Waldenström macroglobulinemia (WM) is a rare CD20-positive B-cell non-Hodgkin lymphoma. It is characterized by lymphoplasmacytic infiltration in the bone marrow and abnormal monoclonal IgM secretion. WM complicated by renal amyloidosis is uncommon but associated with rapid progression of organ damage. Accurate identification of pathogenic factors and individualized treatments are essential to improve prognosis. This paper reports the case of a 75-year-old female who initially presented with facial edema and bilateral lower-extremity edema lasting 2 days. Additional symptoms included foamy urine, frequent urination, and urgency. Laboratory tests revealed significant proteinuria (24-h urinary protein, 6.11 g), hypoalbuminemia (serum albumin, 20.07 g/L), and impaired renal function (serum creatinine, 129.90 μmol/L; eGFR, 45.2 mL/min/1.73 m2). Immunofixation electrophoresis detected monoclonal IgM-λ immunoglobulin in both serum and urine. Bone marrow biopsy demonstrated clonal lymphoplasmacytic infiltration (32%), and genetic testing revealed a positive MYD88-L265P mutation (mutation frequency, 28.5%).
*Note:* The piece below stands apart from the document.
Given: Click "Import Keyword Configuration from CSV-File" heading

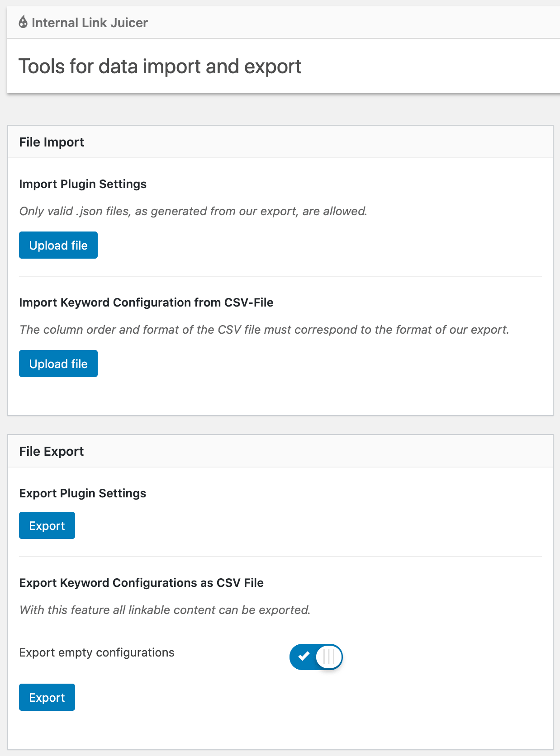Looking at the screenshot, I should point(146,302).
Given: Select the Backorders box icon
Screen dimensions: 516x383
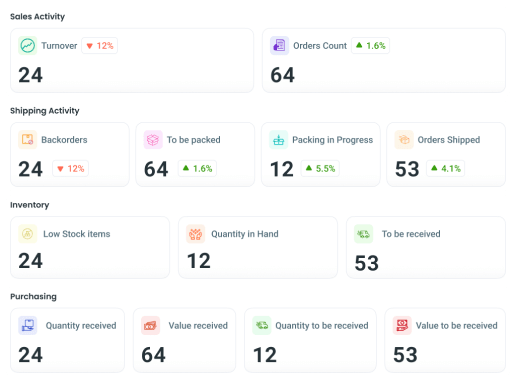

Renal biopsy indicated diffuse deposition of λ light chains predominantly in the glomerular mesangium. Ultrastructural examination revealed amyloid fibrils, confirming the diagnosis of AL λ - type amyloid nephropathy. Chemotherapy with rituximab, cyclophosphamide, and dexamethasone (RCD regimen), combined with symptomatic supportive therapy, resulted in temporary improvement of clinical symptoms and laboratory parameters. However, the disease progressed rapidly. The patient died on Jan 28, 2024, approximately 3 months after discharge, due to multiple organ failure involving cardiac, renal, and respiratory dysfunction. Based on relevant literature and the Chinese Expert Consensus on Diagnosis and Treatment of Lymphoplasmacytic Lymphoma (LPL)/WM (2022 Edition) [Abstract 3], this paper discusses diagnostic criteria, differentiation of pathogenic components, treatment strategies, and prognostic factors. These findings may provide clinical guidance for similar rare cases.